TRAVAIL À FAIRE:
- A) Relevez tous les intertitres de l'extrait consacré à la loi sur le mariage.
- B) D'après l'extrait consacré à la loi sur le mariage, quelle sera la nouvelle durée du délai de sursis qu'un procureur peut prononcer en cas de doute ?
- C) Recopiez sans rien modifier le passage de l'extrait consacré à la loi sur le mariage qui va de « C’est justement sur » jusqu'à « un droit fondamental. ».

EXTRAIT CHOISI:

Soutenu par la droite, le texte sera examiné le 26 juin à l’Assemblée. Il promet de durcir les conditions d’union, au nom de la lutte contre les mariages frauduleux. La gauche dénonce une attaque contre une liberté fondamentale.

Une loi contre les mariages dits « blancs »

La commission des lois de l’Assemblée nationale a validé, ce lundi 16 juin, un texte polémique. Il prévoit d’ajouter au Code civil un article interdisant le mariage à toute personne vivant en France sans titre de séjour. L’objectif affiché : « mettre fin aux mariages simulés ou arrangés », notamment entre un Français et un étranger en situation irrégulière.

« Il faut protéger nos maires et mettre fin à une situation ubuesque », justifie Éric Michoux, député UDR et rapporteur du texte. Selon lui, certains édiles se retrouvent contraints d’unir des couples qu’ils soupçonnent de fraude, devenant ainsi complices malgré eux. Le mariage serait ainsi utilisé comme un « outil de régularisation détourné ».

Des mesures de contrôle renforcées

Outre l’interdiction de mariage pour les sans-papiers, la loi prévoit un renforcement des pouvoirs des officiers d’état civil. Ces derniers pourraient exiger des preuves du droit au séjour pour évaluer la légalité de l’union à venir. Autre changement : le délai de sursis qu’un procureur peut prononcer en cas de doute passera d’un à deux mois, avec la possibilité de le renouveler.

Des dispositions saluées par une partie de la majorité. « La lutte contre les mariages blancs est une vraie préoccupation sur le terrain », a affirmé Emmanuelle Hoffman, députée du groupe présidentiel. Mais elle s’est opposée à l’article central du texte, invoquant un risque d’inconstitutionnalité.

Une liberté fondamentale remise en cause ?

C’est justement sur ce point que les critiques sont les plus vives. Le Conseil constitutionnel a déjà statué en 2003 qu’un séjour irrégulier ne pouvait, à lui seul, empêcher un mariage. Pour les parlementaires de gauche, cette proposition constitue une grave entorse à un droit fondamental.

DONNÉES ENREGISTRÉES:
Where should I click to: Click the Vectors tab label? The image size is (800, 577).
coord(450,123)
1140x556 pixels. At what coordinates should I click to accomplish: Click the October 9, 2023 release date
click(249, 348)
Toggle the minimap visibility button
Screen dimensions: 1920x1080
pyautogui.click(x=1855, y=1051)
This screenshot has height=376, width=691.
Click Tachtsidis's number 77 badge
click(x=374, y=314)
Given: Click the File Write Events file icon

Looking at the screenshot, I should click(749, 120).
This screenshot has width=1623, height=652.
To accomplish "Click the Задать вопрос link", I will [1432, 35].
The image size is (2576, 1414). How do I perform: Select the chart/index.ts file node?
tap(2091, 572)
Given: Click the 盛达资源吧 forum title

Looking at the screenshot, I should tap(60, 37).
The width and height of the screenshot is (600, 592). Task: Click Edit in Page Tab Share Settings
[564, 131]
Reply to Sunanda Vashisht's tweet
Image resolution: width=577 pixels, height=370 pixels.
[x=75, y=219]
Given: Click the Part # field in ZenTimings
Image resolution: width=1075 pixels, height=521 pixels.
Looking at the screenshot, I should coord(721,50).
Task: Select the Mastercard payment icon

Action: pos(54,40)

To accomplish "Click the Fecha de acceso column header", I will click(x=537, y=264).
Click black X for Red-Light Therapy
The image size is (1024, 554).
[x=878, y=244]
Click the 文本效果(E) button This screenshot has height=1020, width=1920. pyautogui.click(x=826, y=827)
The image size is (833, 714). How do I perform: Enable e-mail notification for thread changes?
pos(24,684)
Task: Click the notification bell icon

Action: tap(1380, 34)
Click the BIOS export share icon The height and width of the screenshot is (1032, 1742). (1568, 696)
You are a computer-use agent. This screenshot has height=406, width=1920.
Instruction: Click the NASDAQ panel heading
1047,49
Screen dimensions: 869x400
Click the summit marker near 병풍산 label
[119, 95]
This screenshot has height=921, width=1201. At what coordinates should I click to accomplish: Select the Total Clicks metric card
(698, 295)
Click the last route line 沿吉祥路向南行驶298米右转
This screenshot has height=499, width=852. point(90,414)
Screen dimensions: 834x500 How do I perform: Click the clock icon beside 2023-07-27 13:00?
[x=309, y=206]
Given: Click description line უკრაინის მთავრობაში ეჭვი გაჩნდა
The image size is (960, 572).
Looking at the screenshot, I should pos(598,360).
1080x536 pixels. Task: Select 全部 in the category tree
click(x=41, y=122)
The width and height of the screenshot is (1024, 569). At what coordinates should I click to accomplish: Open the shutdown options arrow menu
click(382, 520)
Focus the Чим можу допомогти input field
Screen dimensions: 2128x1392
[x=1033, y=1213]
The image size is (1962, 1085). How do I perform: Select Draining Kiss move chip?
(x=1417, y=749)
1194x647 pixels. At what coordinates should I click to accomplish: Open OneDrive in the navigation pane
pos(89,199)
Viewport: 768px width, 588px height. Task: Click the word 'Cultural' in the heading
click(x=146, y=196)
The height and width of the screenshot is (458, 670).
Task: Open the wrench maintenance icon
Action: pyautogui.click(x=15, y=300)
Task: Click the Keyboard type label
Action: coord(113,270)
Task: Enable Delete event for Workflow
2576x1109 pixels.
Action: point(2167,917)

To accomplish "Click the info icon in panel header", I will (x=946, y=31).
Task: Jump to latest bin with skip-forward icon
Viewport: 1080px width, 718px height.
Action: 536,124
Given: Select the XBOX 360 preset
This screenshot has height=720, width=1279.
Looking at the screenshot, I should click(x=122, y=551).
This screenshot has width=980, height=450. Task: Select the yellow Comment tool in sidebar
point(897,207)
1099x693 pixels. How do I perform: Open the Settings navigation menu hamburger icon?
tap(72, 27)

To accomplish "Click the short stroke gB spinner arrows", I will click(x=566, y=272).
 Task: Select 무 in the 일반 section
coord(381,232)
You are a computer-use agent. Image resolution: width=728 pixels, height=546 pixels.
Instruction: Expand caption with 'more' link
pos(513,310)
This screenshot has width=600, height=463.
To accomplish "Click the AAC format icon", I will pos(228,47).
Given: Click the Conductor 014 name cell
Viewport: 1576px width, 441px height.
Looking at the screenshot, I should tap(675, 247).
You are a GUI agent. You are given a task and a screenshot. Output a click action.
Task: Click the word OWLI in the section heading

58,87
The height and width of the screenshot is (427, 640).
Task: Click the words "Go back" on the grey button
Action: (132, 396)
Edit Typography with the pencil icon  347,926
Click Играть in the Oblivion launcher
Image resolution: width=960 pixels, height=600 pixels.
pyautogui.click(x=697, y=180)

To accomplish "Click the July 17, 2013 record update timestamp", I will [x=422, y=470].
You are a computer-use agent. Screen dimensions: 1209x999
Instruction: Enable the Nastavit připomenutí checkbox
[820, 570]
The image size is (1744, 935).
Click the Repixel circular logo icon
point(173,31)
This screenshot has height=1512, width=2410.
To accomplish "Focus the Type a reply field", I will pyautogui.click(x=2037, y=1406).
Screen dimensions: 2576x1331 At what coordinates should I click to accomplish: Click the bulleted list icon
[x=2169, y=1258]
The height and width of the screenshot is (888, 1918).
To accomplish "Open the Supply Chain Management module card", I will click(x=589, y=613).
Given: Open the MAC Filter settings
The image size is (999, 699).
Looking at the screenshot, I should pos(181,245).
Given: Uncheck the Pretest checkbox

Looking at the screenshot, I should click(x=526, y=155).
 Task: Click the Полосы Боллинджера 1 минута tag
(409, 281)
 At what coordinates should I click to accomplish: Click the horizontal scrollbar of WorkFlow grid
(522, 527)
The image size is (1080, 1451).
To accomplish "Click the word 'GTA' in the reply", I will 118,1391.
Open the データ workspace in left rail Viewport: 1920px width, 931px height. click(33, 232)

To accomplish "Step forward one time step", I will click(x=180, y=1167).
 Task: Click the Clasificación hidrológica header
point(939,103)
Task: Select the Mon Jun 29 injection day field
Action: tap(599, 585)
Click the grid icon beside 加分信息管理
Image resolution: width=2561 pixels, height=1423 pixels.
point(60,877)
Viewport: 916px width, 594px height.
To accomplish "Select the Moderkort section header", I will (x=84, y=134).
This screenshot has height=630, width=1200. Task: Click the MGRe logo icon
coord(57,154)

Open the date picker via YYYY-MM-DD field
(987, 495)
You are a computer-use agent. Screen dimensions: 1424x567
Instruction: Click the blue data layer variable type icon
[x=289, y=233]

CORRIGÉ DE L'EXERCICE:
- A)
- Une loi contre les mariages dits « blancs »
- Des mesures de contrôle renforcées
- Une liberté fondamentale remise en cause ?

- B) Il passera d'un à deux mois, avec la possibilité de le renouveler.

- C)
C’est justement sur ce point que les critiques sont les plus vives. Le Conseil constitutionnel a déjà statué en 2003 qu’un séjour irrégulier ne pouvait, à lui seul, empêcher un mariage. Pour les parlementaires de gauche, cette proposition constitue une grave entorse à un droit fondamental.